Pipiet Senja
Selesai sudah lakon kehidupan dengan si mulut sangar, desisku. Ketika keluar dari ruang sidang Pengadilan Agama, Depok.
Kurasakan ada yang menggenggam erat sebelah kananku. Adikku keenam, Ros yang setia menemani sejak sidang pertama.
Totaĺnya 5 kali sidang. Ada sekali sidang dengan saksi pro dia, digugurkan Hakim
“Alhamdulillah, lega, ya, Teteh. Resmi jadi janda kita,” gumamnya mendesir di kupingku.
“Lagian kamu ngapain ikutan heboh urusan PA?” tukasku berlagak menyalahkan.
“Haiiiish, Teteh yang latah kaleeee!” bantahnya sambil menahan tawa.
Ya, adikku lebih dulu jadi janda. Gugat si tukang pengeretan, cuma numpang hidup tak tahu malu, berujung minggat dengan perek.
“Mereka kita posisikan sebagai ghaib, tak ada alamat, entah di mana,” kataku pula sebelum menggiringnya ke arah gerobak soto mie langganan.
“Makhluk keparat, tukang gentayangan, doyan cewek gateeeel!” gerutu adikku, umurnya beda sepuluh tahun denganku.
Kami pesan soto mie Bogor dan teh tawar. Mamang soto mie tak asing lagi dengan keberadaan kami.
“Kumaha tos beres, Bu Haji?” tanyanya saat menyodorkan pesanan kami.
“Alhamdulillah bereees, Aa. Resmi nih si Teteh janda bengsraaat!” Adikku Ros menyahut.
“Jaher atuh nya, Bu Haji mah. Mobilna oge kereeeen! Disupiran ku nyalira deuih, serius hebatlah!”
“Etaaah, mobil anak Mang. Naon hubunganna mobil jeung jaher, coba,” gerutuku.
Saat menikmati sarapan kali ini di pinggir jalan, sekilas terkenang masa-masa dramatis dalam hidupku.
Jika dipikir, 32 tahun bertahan hanya demi Askes, ampunlah!
Terkenang lagi, mulai dari kata-kata kejam menikam, bukan saja kepadaku, merembet kepada anak.
Sampai akhirnya kupergoki dia berduaan di kontrakan dengan bini orang.
Masih mujur aku tak melaporkannya ke Erte. Kalau aku julid, teriak-teriak ada yang berzinah….Habislah dibakar kau itu, bah!
Eeeeh, ndilalah, masih juga dia terbalik otaknya!
“Habis tidur dengan siapa kau, baru pulang malam begini?”
“Itu tukang sampah saja kau ladeni pula, bah!”
“Berapa ronde tadi kalian di hotel?”
Dan banyak lagi perkataan sangar diumbar dari mulutnya.
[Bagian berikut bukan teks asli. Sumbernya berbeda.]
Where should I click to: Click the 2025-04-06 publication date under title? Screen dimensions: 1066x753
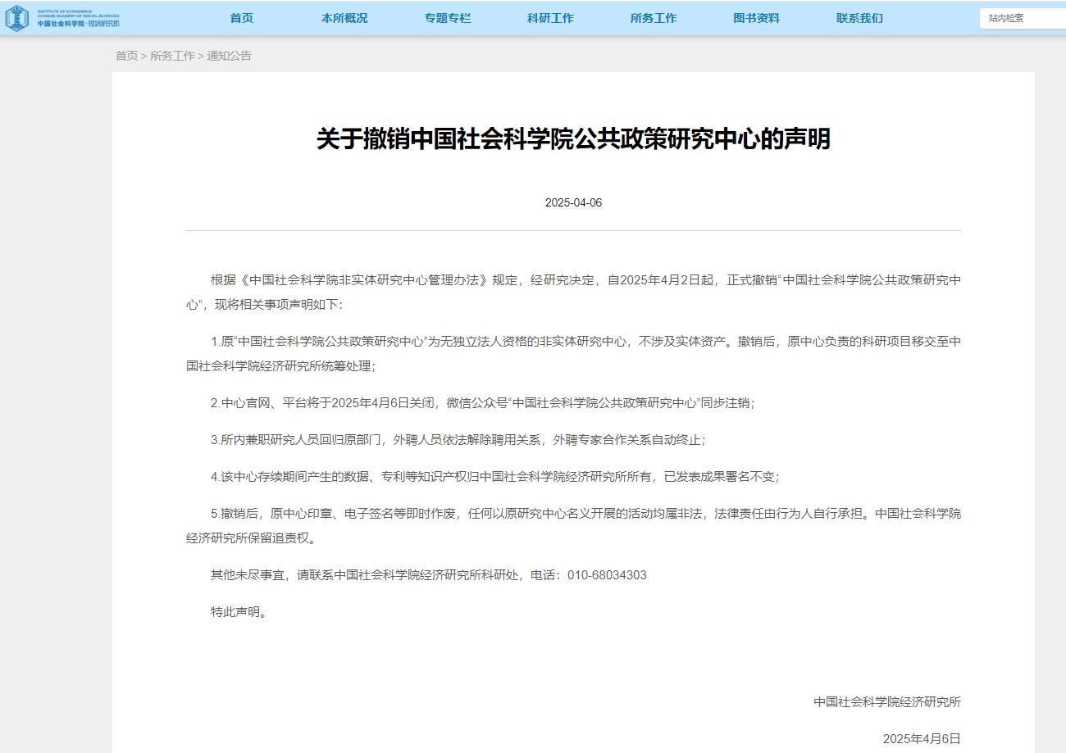pyautogui.click(x=573, y=202)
Dasar paranoid parah!
Giliran putriku pulang malam dari seminar, di teras rumah langsung diberondong:”Hei Butet! Jam segini baru pulang kau? Mau jadi pelacur apa kau ini, bah?!”
Pastinya terdengar oleh anak-anak muda yang sedang nongkrong tak jauh dari teras rumah.
Putriku sambil bercùcuran airmata, seketika mengemasi baju dan bukunya.
“Mama, maafkan Butet. Mau tinggal di apartemen sajalah. Takut mendadak gila diteror si mulut busuk begitu,” katanya ketika pamitan, tak bisa kutahan-tahan lagi.